If you do want to be able to traverse the structure on disk, one obvious possibility would be as you write it out, substitute the file offset of the appropriate data in place of the iterator you're using in memory.
Alternatively, since it looks like (at least most of) the data in an individual node has a fixed size, you might create a database-like structure of fixed-size records, and in each record record the record numbers of the parent/children.

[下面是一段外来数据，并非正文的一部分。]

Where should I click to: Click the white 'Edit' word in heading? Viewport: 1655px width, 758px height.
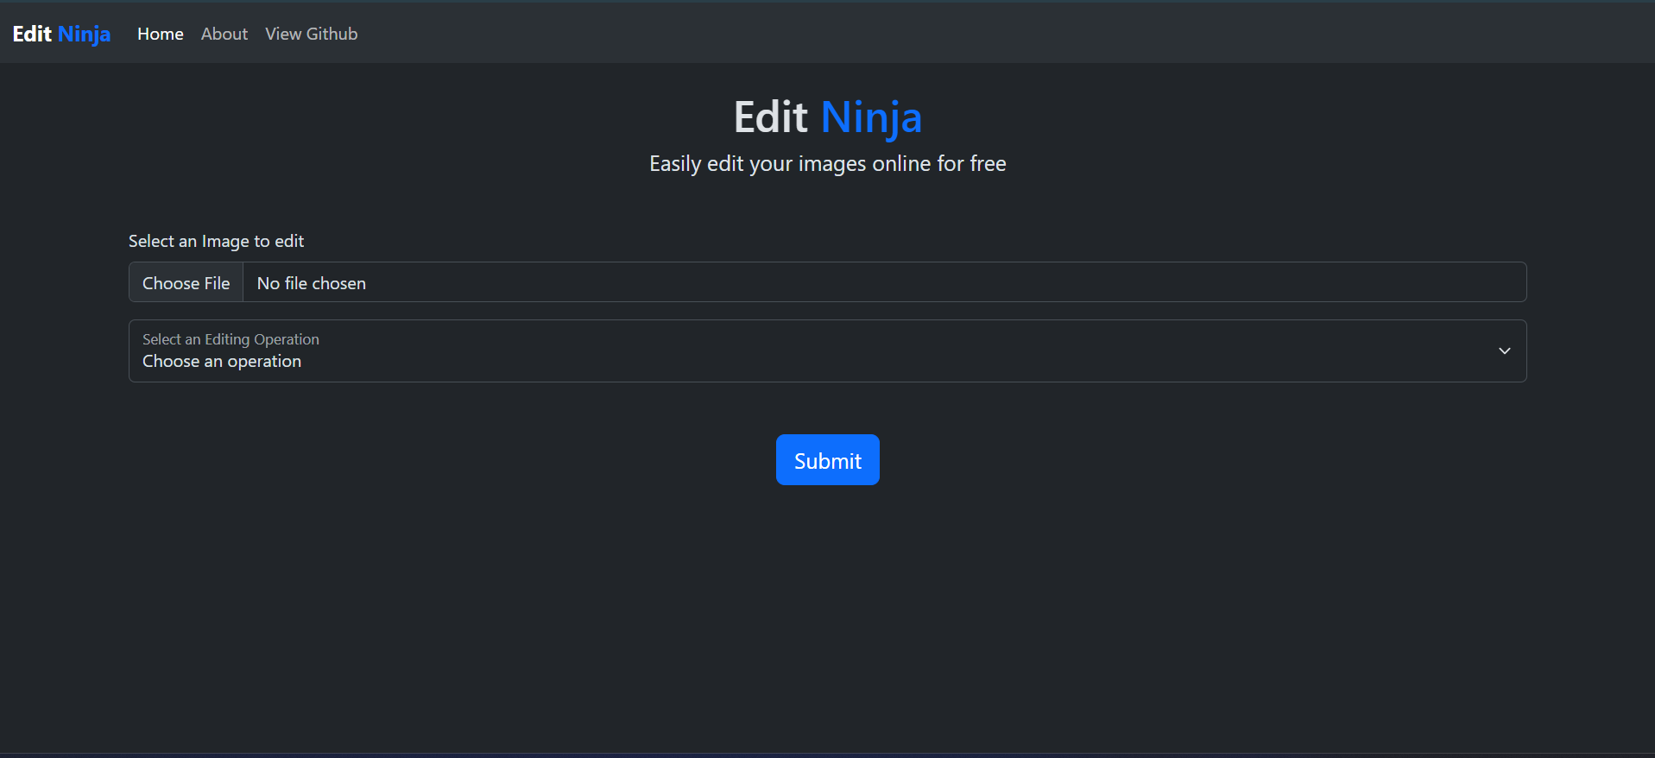(770, 117)
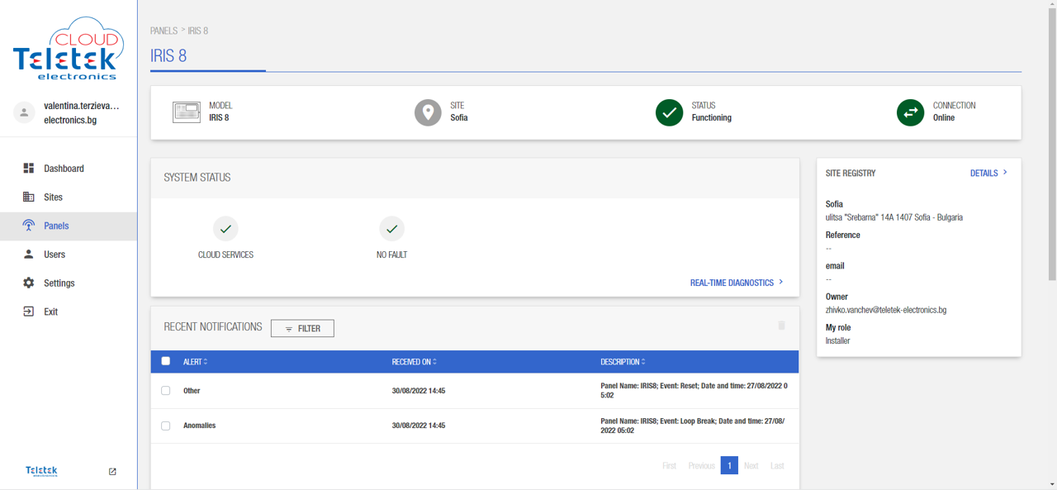Sort notifications by Received On column
This screenshot has height=490, width=1057.
tap(414, 362)
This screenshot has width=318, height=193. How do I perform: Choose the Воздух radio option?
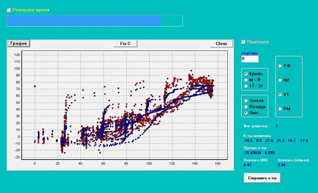click(x=246, y=107)
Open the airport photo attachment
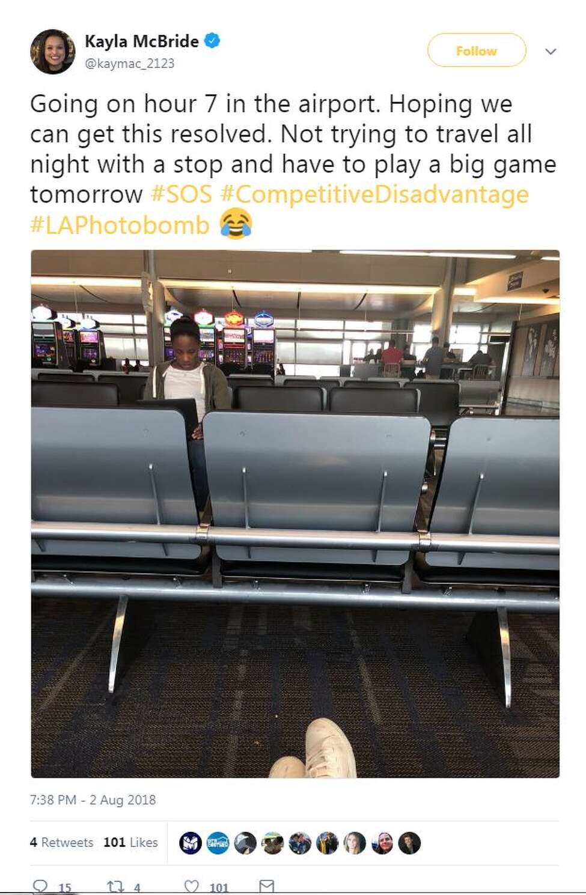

Knowing the overall size in advance isn't particularly important (offhand, I can't think of any way I'd use the size even if it was known in advance).
实际上,我认为最好的选择是将整个数据结构移动到数据库表中。这样,您就可以从比您(或我)处理序列化问题更聪明的人那里受益。它还可以让您不必担心该结构是否适合内存。
Actually, I think your best option is to move the entire data structure into database tables. That way you get the benefit of people much smarter then you (or me) having dealt with issues of serialization. It will also prevent you from having to worry about whether the structure can fit into memory.
我之前已经回答过类似的问题,所以我总结一下:
1.使用数据库。
2. 用文件偏移量替换链接(指针)。
3. 将没有树结构的数据存储在记录中,像数据库一样。
4. 使用 XML 创建树结构,使用节点名称而不是链接。
5. 如果您使用 SqLite 或 MySQL 这样的数据库,这会容易得多。
当您在“序列化”上花费太多时间而在项目的主要目的上花费较少时间时,您需要使用数据库。
I've answered something like this on SO before, so I will summarize:
1. Use a database.
2. Substitute file offsets for links (pointers).
3. Store the data without the tree structure, in records, as a database would.
4. Use XML to create the tree structure, using node names instead of links.
5. This would be soooo much easier if you used a database like SqLite or MySQL.
When you spend too much time on the "serialization" and less on the primary purpose of your project, you need to use a database.
如果您这样做是为了持久性,那么您可以从网络上使用几种解决方案,即谷歌“persist std::list”,或者您可以使用 mmap 来创建自己的文件支持内存区域。
If you're doing it for persistence then there are several solutions you can use from the web i.e. google "persist std::list" or you can roll your own using mmap to create a file backed memory area.